+++ DATA FOR THIS TASK

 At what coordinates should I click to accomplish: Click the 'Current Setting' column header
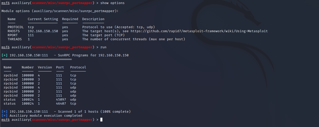pyautogui.click(x=43, y=19)
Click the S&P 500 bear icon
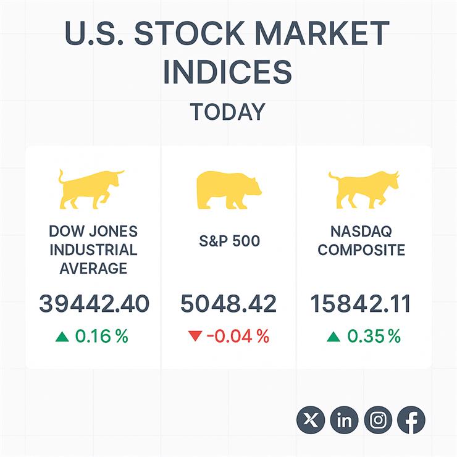Image resolution: width=457 pixels, height=457 pixels. point(228,191)
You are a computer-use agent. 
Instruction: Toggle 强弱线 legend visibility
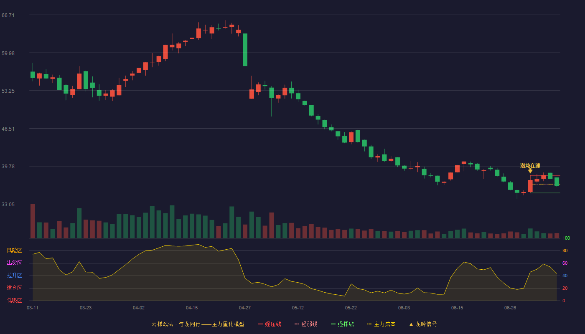(306, 324)
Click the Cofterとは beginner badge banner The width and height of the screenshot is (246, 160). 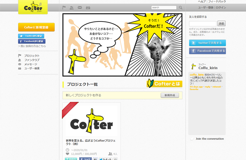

++++++

PROBLEM TO WORK ON -
All entries above should be printed exactly, though without their pictures.

ANSWER TO THIS PROBLEM -
 At what coordinates should I click to accomplish: Click the 'Current Setting' column header
pyautogui.click(x=43, y=19)
Click the S&P 500 bear icon
Image resolution: width=457 pixels, height=457 pixels. point(228,191)
You are a computer-use agent. 
Instruction: Toggle 强弱线 legend visibility
(306, 324)
Click the Cofterとは beginner badge banner The width and height of the screenshot is (246, 160). 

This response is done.